The most conspicuous ruin at this end of the hill is a mass of concrete and tufa blocks, apparently of the republican era, in the shape of a rectangular basement. This has the form of a temple in antis, i.e. with projecting wings, and faces the south, commanding a view over the Aventine and Tiber valley. Cav. Rosa has conjectured that this is the ruin of the auguratorium mentioned by the Notitia as situated near the other most ancient sacred spots on the Palatine. But an inscription which records the restoration of the auguratorium by Hadrian does not support this view, as the work now remaining is mostly republican.[26] Lanciani thinks that this may have been the Ædes Matris Deum, to which the statue found as before mentioned in front of it belonged.
At the back of the so-called auguratorium we find a long series of rooms running in a line across the hill from north-west to south-east, which have vaulted roofs and are similar to those found below in the domus Gelotiana, before described. Cav. Rosa has inferred with reason from this and from the graffiti in these rooms that they formed a part of the offices and guard-rooms attached to that large portion of the palace which lay on the site now occupied by the gardens and the vast masses of brickwork at the northern corner of the hill. The graffiti to be seen here are chiefly the scribblings of soldiers’ names, rude sketches of ships and animals, and combats of gladiators.
Tiberiana domus.
Several passages of the Roman historians lead us to conclude that the suite of rooms occupied by Tiberius were situated here. It was from the Tiberiana Domus, as Tacitus relates, that Vitellius surveyed the conflagration of the Temple of Jupiter on the Capitol, and the engagement between his adherents and the Flavian party under Sabinus. The Tiberian part of the palace was also that through which, as Tacitus also tells us, Otho descended into the Velabrum, after joining Galba at the sacrifice in the Temple of Apollo on the Palatine.[27] Afterwards, the Tiberiana Domus became the favourite residence of Antoninus Pius and Marcus Aurelius, and it was probably during their reigns that the library which we find mentioned by Gellius was established here.[28]

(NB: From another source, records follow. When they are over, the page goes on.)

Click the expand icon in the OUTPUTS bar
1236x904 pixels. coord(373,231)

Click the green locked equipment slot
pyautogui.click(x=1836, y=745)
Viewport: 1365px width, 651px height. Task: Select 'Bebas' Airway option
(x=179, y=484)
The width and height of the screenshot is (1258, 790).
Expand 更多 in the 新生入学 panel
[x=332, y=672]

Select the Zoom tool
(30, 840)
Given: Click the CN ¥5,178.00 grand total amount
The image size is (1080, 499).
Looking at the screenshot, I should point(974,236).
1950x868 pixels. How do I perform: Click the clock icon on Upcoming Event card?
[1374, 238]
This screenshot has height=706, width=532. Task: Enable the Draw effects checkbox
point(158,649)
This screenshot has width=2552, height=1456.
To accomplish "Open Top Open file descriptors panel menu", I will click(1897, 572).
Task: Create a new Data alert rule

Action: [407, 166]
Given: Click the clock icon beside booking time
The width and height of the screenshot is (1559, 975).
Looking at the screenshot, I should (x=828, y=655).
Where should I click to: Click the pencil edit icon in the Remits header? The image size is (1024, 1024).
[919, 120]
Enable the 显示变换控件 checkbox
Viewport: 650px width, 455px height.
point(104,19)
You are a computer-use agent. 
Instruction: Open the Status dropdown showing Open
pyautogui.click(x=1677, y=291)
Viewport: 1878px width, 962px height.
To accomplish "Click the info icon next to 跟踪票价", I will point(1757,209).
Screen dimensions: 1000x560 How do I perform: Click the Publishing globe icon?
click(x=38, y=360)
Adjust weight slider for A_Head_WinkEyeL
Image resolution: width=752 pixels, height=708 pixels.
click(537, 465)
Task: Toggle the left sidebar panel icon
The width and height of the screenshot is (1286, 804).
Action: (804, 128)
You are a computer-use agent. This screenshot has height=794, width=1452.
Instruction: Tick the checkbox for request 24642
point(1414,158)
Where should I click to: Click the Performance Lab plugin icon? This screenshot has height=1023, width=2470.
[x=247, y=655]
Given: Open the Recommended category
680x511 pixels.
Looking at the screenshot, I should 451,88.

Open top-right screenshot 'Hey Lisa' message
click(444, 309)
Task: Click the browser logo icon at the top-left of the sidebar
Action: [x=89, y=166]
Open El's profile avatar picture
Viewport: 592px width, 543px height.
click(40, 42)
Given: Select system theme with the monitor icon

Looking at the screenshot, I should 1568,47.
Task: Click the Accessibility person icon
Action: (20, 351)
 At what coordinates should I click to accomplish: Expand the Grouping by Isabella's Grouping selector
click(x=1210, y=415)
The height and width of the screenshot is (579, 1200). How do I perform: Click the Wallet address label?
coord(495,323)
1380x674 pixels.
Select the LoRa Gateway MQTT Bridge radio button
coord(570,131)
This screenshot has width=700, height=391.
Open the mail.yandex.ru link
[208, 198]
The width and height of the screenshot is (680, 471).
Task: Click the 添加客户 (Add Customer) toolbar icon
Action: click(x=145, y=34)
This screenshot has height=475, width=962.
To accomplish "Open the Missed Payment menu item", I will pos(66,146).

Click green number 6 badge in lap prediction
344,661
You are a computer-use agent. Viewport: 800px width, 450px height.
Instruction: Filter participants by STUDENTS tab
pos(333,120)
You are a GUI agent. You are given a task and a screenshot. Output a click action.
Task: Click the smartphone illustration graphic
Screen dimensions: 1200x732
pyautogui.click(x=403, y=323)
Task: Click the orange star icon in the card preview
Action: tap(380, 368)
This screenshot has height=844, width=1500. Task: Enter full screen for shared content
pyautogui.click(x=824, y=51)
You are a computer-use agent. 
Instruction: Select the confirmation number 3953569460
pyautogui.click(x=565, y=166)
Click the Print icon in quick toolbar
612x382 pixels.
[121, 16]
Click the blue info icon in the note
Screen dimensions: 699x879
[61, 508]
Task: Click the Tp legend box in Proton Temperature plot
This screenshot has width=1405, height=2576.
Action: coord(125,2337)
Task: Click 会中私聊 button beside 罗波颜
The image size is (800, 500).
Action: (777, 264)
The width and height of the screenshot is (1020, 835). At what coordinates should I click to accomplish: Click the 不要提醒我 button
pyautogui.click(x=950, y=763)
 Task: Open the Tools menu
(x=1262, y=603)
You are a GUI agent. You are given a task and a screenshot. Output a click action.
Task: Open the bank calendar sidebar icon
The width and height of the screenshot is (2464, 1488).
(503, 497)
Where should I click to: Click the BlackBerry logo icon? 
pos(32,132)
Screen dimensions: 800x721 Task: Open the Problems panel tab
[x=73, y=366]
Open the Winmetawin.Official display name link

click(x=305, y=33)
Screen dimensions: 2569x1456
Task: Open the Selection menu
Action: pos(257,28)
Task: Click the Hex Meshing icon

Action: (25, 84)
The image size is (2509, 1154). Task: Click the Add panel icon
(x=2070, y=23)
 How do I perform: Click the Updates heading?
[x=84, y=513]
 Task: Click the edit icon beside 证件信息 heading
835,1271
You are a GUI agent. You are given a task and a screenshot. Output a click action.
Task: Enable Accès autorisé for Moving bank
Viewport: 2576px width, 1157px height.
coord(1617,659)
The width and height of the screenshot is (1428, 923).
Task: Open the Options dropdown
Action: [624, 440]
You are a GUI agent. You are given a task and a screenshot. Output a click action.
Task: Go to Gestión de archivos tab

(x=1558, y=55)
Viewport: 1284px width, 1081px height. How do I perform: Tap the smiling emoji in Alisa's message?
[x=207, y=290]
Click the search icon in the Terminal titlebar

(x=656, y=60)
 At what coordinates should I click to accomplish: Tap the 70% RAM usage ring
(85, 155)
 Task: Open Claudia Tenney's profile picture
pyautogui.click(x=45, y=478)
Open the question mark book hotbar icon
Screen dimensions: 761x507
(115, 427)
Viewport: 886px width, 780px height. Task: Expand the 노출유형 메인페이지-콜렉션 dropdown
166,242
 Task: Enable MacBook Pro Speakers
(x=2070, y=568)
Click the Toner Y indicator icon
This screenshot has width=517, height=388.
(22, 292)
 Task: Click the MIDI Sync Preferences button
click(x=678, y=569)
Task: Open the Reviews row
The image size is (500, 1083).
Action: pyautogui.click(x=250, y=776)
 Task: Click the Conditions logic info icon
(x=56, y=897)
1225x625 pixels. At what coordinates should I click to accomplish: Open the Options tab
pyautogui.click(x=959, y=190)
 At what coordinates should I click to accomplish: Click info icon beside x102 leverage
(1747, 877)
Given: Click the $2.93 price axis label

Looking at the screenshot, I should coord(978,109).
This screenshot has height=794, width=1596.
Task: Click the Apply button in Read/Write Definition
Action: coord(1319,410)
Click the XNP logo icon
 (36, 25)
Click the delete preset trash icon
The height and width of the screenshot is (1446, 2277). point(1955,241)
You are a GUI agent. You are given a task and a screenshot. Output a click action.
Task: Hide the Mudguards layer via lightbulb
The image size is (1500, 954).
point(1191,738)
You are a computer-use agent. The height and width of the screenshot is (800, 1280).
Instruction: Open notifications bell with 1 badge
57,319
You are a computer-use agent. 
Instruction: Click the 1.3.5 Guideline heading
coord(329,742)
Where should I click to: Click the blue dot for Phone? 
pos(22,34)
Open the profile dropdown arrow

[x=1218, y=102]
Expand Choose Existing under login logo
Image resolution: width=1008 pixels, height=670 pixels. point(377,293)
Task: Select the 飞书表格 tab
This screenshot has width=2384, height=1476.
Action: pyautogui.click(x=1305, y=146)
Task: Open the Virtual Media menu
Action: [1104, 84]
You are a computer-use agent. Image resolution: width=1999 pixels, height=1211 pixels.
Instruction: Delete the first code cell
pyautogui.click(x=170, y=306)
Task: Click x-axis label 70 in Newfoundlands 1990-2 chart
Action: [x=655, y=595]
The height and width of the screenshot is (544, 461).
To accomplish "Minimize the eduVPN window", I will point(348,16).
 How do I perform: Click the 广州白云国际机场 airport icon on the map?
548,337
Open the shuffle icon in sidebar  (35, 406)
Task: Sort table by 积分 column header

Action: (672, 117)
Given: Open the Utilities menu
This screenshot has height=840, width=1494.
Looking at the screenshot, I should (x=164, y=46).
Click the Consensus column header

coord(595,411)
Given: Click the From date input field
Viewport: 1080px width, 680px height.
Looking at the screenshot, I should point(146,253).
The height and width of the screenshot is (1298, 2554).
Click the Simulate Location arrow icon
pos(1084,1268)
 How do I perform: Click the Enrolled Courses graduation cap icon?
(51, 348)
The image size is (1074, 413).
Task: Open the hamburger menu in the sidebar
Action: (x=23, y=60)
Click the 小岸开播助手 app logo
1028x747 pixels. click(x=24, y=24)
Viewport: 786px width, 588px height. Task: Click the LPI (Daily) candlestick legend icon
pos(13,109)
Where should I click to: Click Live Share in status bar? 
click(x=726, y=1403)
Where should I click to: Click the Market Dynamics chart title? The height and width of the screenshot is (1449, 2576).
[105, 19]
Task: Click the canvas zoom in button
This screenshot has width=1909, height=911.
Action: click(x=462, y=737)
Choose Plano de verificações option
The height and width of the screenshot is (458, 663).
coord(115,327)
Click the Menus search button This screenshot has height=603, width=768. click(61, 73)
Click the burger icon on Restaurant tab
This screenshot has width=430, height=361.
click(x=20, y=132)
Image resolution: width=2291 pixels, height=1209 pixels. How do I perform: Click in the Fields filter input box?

We now pass through the garden grounds which lie over the remains of the Domus Tiberiana, and descend on the side which looks over the Forum, by a long staircase through the immense masses of brickwork and concrete which are said to have been part of the insane additions of Caligula to the imperial palace. He is declared to have made a passage from this wing of the palace to the back of the Temple of Castor below in the Forum, in order that he might appear in that sacred shrine as an equal of the twin gods and an object of worship when the Senate met there. He also joined this corner of the palace with the Capitoline Temple of Jupiter by a huge viaduct, which passed over the Basilica Julia, in order that he might thus make himself the contubernalis of Jupiter.[29] Some of the substructions of this viaduct are to be seen near the back of the church of S. Maria Liberatrice. We now leave the Palatine by the Clivus Victoriæ, along which we entered, and turn to the arch of Titus and the ruins which stand near it.